---------- THE INPUT ----------

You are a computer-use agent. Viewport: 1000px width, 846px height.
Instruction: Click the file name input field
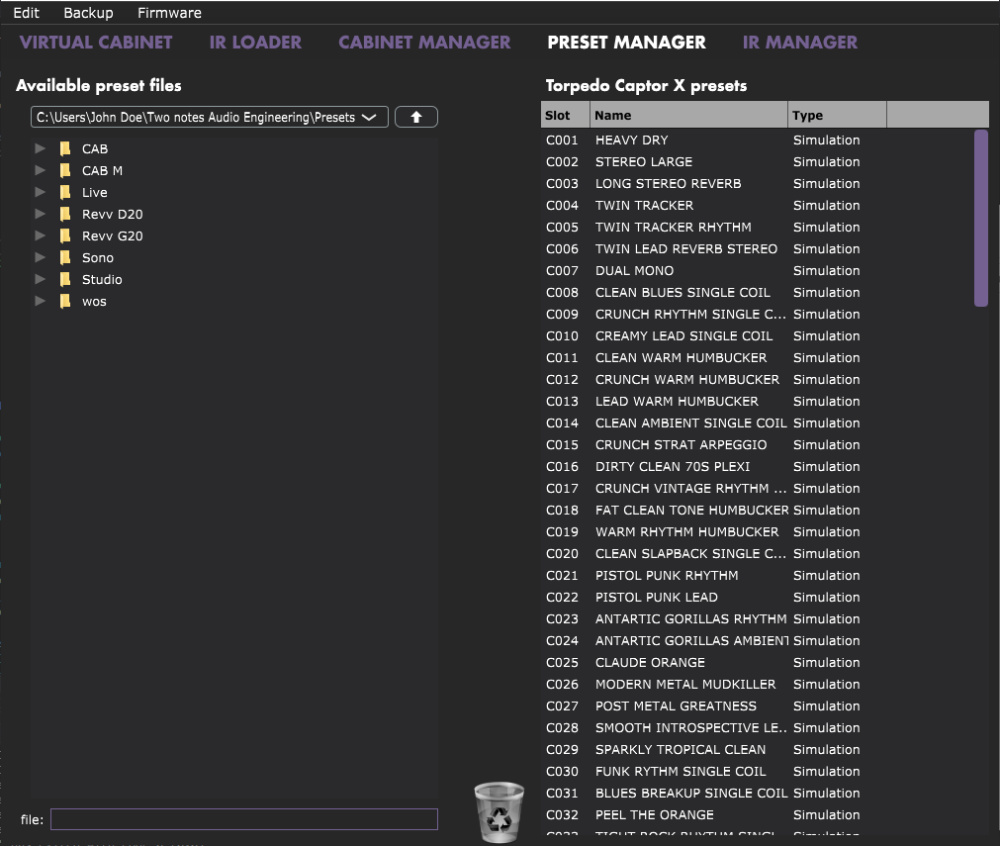tap(244, 820)
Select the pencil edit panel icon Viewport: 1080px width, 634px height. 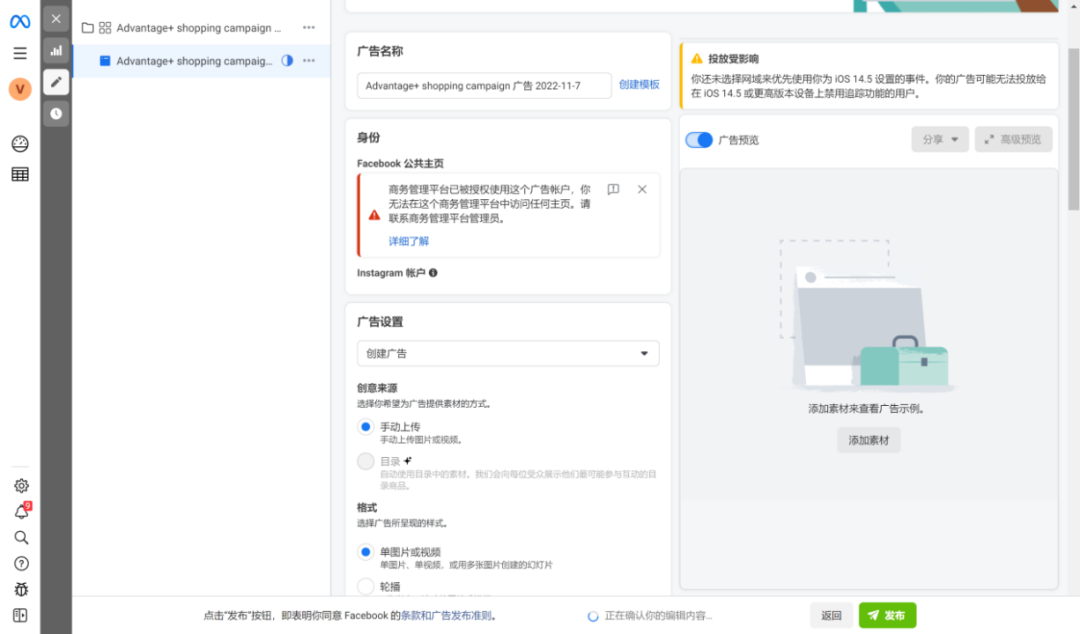pos(56,83)
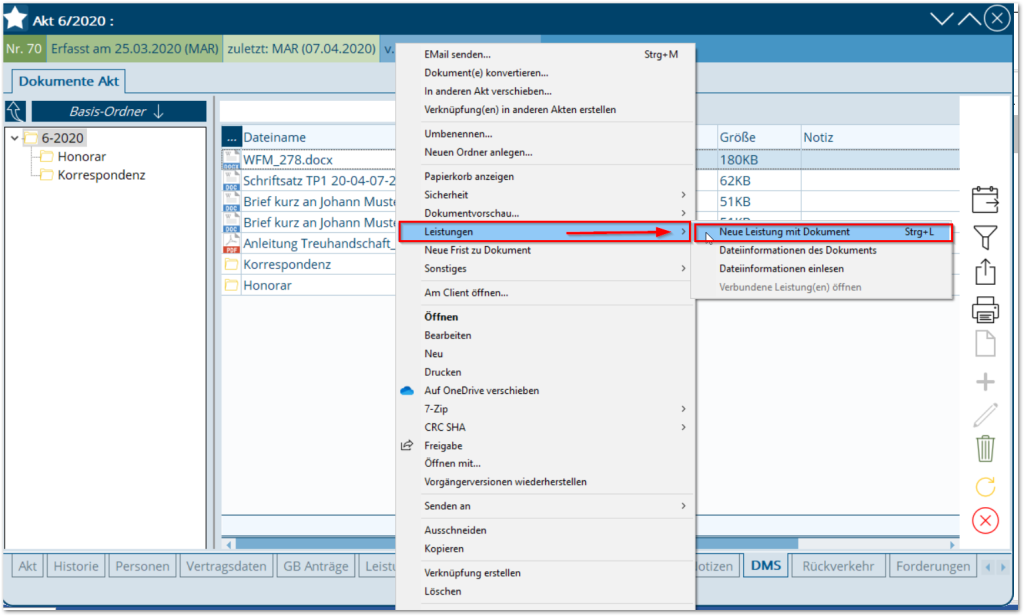Select the Honorar folder in tree
Viewport: 1024px width, 616px height.
click(x=81, y=157)
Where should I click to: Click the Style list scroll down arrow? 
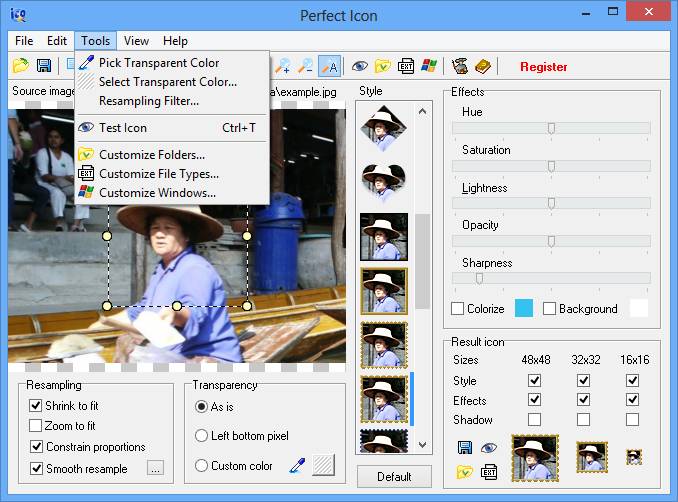click(x=423, y=445)
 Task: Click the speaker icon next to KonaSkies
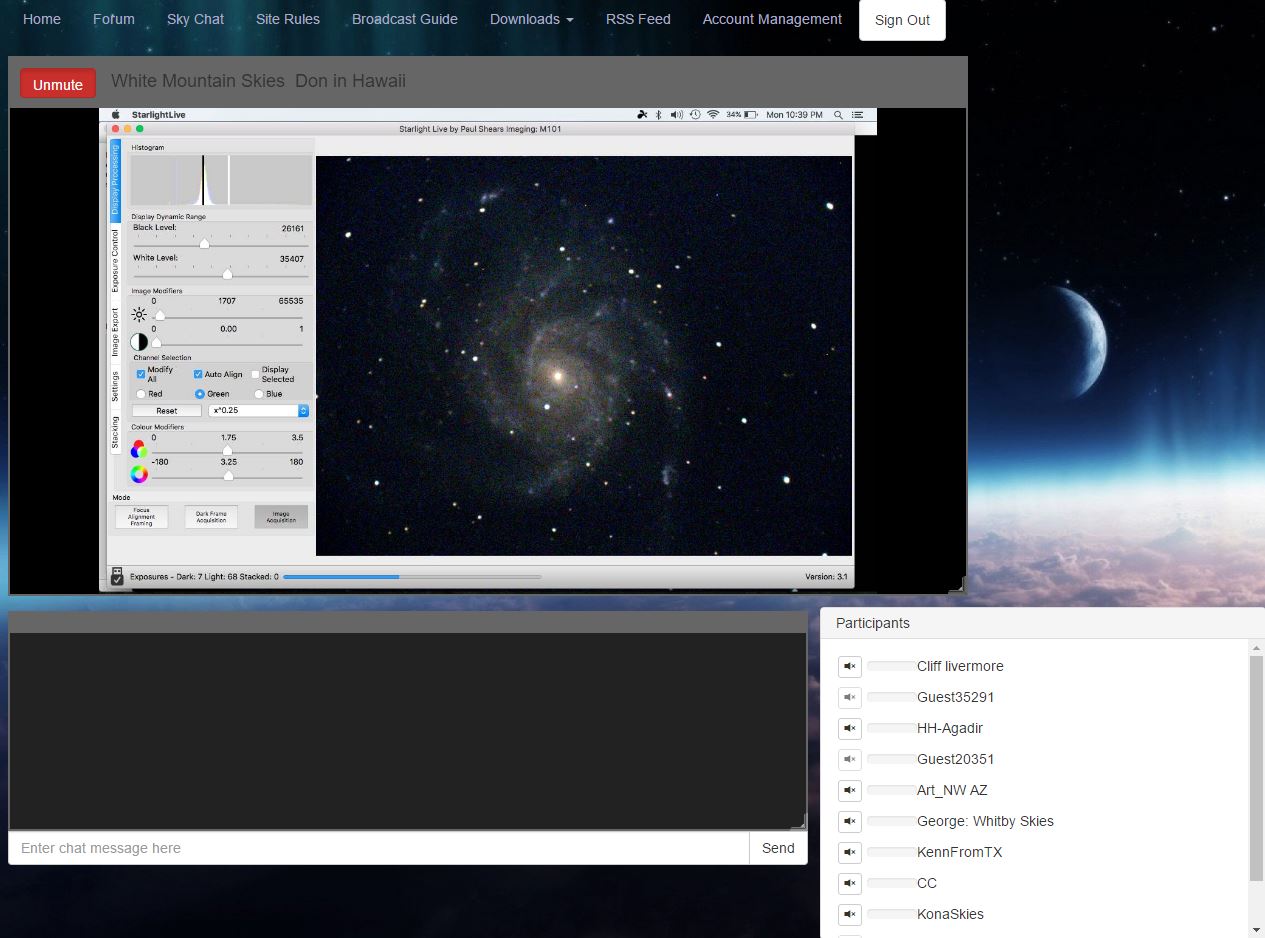click(849, 915)
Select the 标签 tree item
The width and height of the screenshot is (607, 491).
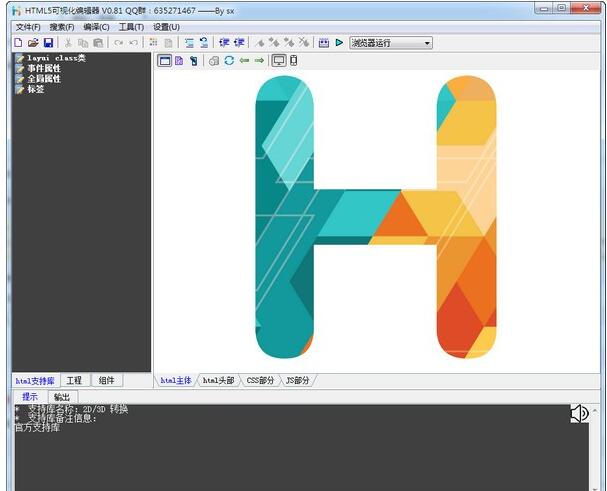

----------

> **ABOUT THIS TASK**
Take the line containing "Task: Click the" as the first line and the last line of the data above as the final one, and output exactly the lines between them, inclusive, with no pictures.

> **SOLVED PROBLEM**
 Task: Click the speaker icon next to KonaSkies
click(849, 915)
Select the 标签 tree item
The width and height of the screenshot is (607, 491).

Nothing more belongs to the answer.